**Exercise**
Present as a numbered list the records from the line containing "Given: Select 高弹 in the elasticity row" through the line containing "Looking at the screenshot, I should (x=401, y=601).", both included, leaving out any blank lines.

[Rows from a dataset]
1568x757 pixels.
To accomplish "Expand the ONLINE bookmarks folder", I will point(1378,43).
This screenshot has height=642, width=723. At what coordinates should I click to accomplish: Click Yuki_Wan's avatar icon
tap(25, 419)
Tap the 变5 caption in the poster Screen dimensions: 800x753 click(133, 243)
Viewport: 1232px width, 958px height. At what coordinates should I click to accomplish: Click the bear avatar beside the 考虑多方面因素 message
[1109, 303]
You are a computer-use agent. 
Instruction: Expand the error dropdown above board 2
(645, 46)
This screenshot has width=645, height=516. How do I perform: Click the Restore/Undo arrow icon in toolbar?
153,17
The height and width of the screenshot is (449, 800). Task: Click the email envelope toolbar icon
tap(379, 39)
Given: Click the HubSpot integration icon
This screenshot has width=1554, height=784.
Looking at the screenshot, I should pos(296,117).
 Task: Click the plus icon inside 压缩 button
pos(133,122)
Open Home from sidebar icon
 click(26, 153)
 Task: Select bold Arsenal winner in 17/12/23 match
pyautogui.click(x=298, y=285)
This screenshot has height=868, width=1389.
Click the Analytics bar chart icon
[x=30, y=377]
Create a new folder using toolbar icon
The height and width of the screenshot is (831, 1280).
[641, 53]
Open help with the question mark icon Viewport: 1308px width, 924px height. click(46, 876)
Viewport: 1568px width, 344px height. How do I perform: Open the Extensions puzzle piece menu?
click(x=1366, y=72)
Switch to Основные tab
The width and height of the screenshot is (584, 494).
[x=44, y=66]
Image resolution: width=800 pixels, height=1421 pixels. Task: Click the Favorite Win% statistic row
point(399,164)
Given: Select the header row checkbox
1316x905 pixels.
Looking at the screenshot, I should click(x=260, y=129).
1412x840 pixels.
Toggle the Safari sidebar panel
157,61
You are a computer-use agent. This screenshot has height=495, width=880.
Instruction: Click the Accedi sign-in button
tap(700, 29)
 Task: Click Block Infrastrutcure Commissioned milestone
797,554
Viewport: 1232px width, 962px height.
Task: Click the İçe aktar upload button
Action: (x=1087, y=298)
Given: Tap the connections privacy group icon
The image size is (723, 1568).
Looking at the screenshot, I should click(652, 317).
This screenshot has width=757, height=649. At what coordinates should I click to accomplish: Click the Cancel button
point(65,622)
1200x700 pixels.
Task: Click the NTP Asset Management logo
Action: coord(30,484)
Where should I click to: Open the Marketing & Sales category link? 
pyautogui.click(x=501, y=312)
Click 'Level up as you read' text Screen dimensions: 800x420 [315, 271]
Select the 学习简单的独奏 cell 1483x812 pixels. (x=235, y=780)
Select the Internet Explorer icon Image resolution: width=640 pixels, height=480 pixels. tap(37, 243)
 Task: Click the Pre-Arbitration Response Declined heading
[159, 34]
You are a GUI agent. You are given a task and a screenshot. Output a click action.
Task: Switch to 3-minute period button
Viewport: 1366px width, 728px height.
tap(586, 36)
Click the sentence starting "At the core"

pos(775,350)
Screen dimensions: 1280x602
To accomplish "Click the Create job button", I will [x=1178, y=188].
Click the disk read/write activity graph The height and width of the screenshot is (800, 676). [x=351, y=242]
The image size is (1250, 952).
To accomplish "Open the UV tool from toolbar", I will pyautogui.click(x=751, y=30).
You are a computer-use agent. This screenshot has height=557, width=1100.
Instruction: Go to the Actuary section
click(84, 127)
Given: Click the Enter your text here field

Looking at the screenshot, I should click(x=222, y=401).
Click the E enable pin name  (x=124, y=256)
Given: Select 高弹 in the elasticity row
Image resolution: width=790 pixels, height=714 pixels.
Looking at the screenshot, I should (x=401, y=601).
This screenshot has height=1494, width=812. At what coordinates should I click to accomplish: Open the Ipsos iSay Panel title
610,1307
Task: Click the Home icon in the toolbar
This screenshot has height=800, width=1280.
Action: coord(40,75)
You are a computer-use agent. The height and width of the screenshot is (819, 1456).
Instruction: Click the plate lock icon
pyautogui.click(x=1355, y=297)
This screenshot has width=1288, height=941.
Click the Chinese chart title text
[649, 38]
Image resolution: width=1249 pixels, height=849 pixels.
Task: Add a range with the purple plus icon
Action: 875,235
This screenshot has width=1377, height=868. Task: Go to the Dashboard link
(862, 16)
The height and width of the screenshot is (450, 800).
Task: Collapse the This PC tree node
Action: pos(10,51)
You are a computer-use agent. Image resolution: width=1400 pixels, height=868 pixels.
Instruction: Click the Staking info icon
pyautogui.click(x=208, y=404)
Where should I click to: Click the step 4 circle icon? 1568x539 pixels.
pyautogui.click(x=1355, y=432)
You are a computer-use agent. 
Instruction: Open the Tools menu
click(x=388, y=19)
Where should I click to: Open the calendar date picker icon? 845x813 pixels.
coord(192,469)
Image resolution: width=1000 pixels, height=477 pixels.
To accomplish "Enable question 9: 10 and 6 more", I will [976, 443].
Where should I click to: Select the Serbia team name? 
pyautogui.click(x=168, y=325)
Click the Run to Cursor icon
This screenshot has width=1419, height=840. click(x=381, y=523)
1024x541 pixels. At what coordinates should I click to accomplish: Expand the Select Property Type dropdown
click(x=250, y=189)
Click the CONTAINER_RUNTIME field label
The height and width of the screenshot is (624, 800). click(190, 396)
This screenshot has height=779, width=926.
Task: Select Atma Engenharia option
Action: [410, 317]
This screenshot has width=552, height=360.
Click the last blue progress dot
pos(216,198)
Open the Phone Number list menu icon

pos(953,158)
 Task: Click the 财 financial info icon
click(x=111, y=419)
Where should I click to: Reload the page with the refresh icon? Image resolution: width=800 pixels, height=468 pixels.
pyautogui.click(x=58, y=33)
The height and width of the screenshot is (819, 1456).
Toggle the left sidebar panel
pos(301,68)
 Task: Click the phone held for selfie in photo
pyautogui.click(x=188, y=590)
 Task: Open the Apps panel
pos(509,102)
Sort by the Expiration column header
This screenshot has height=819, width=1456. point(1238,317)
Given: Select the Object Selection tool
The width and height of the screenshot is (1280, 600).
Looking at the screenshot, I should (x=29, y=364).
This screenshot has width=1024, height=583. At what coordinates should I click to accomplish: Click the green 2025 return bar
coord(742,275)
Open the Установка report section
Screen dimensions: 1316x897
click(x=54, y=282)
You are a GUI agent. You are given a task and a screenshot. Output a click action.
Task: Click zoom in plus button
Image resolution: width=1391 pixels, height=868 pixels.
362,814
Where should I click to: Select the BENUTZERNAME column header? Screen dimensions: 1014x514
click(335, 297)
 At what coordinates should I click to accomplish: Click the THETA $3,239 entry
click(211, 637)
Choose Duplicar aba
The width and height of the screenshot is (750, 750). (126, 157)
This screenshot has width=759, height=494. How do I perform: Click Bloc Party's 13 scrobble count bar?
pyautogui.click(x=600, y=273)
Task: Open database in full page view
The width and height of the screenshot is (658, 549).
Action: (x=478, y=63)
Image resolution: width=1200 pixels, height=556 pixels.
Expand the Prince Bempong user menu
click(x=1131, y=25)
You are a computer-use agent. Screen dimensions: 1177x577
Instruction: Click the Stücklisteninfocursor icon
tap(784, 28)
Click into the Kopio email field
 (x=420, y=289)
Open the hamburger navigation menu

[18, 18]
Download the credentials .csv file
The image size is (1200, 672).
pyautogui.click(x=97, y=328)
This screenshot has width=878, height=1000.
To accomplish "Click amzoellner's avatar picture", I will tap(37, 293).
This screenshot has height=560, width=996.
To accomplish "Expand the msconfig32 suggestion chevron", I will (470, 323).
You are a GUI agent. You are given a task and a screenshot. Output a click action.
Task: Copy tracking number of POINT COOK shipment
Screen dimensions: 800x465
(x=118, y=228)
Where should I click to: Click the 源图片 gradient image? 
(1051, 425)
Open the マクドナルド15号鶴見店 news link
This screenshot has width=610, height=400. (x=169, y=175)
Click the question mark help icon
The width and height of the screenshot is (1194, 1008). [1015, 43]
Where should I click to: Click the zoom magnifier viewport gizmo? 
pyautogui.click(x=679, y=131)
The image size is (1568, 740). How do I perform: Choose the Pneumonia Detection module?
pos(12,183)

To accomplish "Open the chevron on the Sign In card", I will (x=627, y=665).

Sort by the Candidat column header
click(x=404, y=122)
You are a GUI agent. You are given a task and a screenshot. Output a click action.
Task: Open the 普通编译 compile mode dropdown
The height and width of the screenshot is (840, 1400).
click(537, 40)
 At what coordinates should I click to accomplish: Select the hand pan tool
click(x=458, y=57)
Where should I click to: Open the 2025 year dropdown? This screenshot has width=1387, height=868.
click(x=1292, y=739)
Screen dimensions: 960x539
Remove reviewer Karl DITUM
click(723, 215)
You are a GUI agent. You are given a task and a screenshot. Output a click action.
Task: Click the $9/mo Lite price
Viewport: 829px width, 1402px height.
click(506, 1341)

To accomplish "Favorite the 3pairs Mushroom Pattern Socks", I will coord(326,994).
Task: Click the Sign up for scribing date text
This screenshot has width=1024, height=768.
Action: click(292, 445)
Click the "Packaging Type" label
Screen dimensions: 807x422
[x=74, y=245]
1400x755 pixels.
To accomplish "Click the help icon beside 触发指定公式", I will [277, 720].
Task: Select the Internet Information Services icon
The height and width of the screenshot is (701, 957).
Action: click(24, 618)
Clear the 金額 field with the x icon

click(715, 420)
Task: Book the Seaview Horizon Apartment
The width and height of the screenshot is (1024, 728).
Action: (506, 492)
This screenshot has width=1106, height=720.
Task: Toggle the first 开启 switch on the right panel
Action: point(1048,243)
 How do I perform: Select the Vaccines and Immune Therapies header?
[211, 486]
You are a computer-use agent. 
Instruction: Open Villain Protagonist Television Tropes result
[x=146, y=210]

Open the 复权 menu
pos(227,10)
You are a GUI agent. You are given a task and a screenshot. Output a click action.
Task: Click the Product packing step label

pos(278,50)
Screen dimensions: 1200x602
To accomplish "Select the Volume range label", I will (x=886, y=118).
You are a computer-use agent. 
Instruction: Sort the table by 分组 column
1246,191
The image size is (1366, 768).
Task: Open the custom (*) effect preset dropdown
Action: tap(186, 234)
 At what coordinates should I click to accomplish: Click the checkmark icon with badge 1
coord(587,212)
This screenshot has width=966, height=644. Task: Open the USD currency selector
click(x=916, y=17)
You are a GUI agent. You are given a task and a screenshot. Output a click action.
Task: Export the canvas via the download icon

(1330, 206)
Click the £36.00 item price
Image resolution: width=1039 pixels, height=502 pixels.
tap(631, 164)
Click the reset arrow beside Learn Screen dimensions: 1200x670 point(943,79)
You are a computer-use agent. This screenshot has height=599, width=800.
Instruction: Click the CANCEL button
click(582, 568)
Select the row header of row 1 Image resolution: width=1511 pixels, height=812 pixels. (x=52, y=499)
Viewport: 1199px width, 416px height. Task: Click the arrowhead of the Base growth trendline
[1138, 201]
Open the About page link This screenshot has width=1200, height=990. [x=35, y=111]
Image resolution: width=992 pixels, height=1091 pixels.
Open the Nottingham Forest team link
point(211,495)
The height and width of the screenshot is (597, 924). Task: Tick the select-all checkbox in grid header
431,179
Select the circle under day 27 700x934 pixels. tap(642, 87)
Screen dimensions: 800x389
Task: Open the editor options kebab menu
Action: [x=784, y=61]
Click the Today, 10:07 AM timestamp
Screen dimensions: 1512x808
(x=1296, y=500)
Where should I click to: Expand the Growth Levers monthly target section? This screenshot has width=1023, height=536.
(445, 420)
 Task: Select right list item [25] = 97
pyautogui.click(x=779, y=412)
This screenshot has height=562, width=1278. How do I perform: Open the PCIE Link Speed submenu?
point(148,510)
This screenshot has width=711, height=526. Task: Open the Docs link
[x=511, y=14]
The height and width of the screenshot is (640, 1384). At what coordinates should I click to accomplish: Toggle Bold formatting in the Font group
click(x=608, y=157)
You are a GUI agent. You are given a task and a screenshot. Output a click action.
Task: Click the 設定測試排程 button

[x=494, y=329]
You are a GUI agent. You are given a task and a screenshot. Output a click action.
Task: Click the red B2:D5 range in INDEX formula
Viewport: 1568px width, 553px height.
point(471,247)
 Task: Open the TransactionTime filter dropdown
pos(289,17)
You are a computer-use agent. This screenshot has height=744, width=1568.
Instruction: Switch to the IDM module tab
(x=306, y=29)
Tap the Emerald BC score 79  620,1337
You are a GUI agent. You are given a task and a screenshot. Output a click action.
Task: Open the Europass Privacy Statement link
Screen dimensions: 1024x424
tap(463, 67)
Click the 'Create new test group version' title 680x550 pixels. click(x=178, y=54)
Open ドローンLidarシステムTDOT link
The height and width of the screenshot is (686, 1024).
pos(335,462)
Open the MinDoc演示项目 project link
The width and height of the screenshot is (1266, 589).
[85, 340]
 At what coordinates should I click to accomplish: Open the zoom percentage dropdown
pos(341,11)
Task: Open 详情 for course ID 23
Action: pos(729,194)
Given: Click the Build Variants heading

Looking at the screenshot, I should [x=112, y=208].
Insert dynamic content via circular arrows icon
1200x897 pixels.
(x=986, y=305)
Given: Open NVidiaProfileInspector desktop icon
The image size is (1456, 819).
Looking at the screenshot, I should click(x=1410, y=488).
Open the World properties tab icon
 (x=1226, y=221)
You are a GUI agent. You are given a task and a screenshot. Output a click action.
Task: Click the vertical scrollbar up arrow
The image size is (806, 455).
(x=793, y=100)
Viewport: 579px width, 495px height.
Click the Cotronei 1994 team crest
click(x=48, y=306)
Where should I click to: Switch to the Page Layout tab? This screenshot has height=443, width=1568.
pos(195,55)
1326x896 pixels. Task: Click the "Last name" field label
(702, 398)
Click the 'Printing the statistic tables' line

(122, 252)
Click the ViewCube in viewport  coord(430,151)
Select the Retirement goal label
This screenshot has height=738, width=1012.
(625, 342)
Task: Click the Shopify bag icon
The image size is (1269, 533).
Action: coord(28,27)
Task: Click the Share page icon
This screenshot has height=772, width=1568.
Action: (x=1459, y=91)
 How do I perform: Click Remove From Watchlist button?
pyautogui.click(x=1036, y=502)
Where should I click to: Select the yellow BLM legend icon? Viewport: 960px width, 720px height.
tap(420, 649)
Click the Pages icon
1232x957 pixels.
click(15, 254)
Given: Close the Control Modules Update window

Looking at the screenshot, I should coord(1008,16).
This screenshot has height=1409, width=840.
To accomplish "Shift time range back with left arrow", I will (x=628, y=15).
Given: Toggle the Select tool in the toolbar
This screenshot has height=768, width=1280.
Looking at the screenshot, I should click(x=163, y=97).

**Task response**
1. Given: Select 高弹 in the elasticity row
2. Image resolution: width=790 pixels, height=714 pixels.
3. Looking at the screenshot, I should (x=401, y=601).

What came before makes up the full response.